# ninja



## Gavin257 (Jul 29, 2005)

Anyone hear ninja's new tune on RADIO 1 last night?!

i couldn't believe it when they said it was by ninja from cardiff.

wtf like, crazy stuff.


----------



## King Biscuit Time (Jul 29, 2005)

I knew he had an album on the way - didn't realise he was on the Radio1 playlist though. (Was it the 'session in the nations' where they split off into N.Ireland, Wales, Scotland and England though? - I could belive that)

The albums called 'I Bless the day I found you' and its out on Boobytrap on Monday 5th Sept apparently - surely he'll be doing a gig around that time (I know he does a free gig in town every day I suppose).

And I'm pretty sure he goes by the name Nin-Jah.


----------



## Gavin257 (Jul 29, 2005)

King Biscuit Time said:
			
		

> I knew he had an album on the way - didn't realise he was on the Radio1 playlist though. (Was it the 'session in the nations' where they split off into N.Ireland, Wales, Scotland and England though? - I could belive that)

Required work:
A – In the ninja thread, on which label is the album coming out?
B – Please output the stretch of the ninja thread from "Anyone hear ninja's" through "Time (Jul 29, 2005)".
The lines after this thread are separate material.

Material:
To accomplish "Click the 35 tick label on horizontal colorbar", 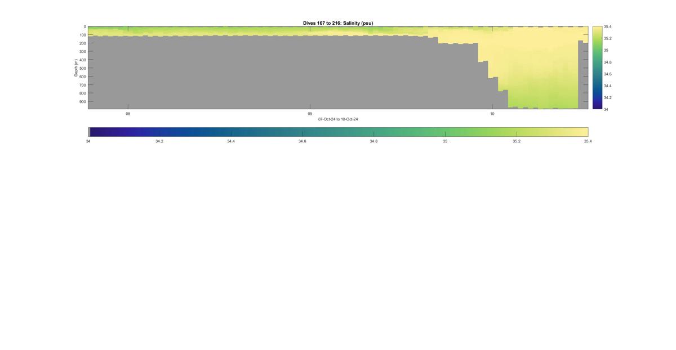I will [x=445, y=141].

Exercise results:
A – Boobytrap.

B –
Anyone hear ninja's new tune on RADIO 1 last night?!

i couldn't believe it when they said it was by ninja from cardiff.

wtf like, crazy stuff.


----------



## King Biscuit Time (Jul 29, 2005)